Women have been driving the political debate since November 2016 when it was Donald Trump and not Hillary Clinton that went to the White House. From the March on Washington to the Kavanaugh hearings, women are on a mission in the 2018 election, and if Democrats are going to win the House and Senate it will be on their shoulders.
Overall, 278 women won major party nominations this year in the U.S. House, Senate, and gubernatorial races. Of that number 22 women are running for the Senate and 235 women for the House. And more women are voting than ever too. If women turn out in the record numbers we saw during the primaries then they will change the electoral landscape in the biggest single election since 1992 – in the wake of Anita Hill – and possibly since women got the right to vote.
The most recent Fox News poll bears this out, showing women support the Democratic candidate by 18 points. Among non-white women, that number jumps to 56 points, and among women under the age of 45, 35 points. Support for a Democratic candidate among suburban women is by nine points.
It is a fitting response in the age of Trump when women watched the way Clinton was treated by him and by the media during the campaign – only to see they too are now targets.
If women keep working, organizing, and voting in record numbers, then the country will look very different on November 7th and every day thereafter.

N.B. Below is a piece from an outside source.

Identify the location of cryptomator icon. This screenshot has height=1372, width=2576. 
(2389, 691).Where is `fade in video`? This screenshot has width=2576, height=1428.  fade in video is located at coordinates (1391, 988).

Three years after Trump launched his presidential campaign the chants of “Lock her up” can still be heard at every one of his rallies. Trump criticizes African American women like Stacey Abrams, the Democratic nominee for Governor in Georgia, and Congresswoman Maxine Waters by questioning their intelligence.
The treatment of Professor Ford during the Kavanaugh hearings with the trite trope of “I believe something happened to her but I don’t believe her.” Kavanaugh’s own belligerent response to a question by Senator Amy Klobuchar, D-Minn., was stunning. Women speaking about their sexual assaults are called unhinged and when they protest a mob. The strategy of divide-and-conquer politics that started with race is now a full gender war pitting men and women against one another.
So women decided to take action and the country is taking note. African American women were crucial in the upset win by now-Senator Doug Jones in Alabama, organizing their family and friends to vote in that election. A recent New York Times article featured Christian conservative women supporting Beto O’Rourke, the Democratic Senate candidate in Texas. If women keep working, organizing, and voting in record numbers, then the country will look very different on November 7 and every day thereafter.
That change will be good for the country and a fitting antidote to the last two years of Trump.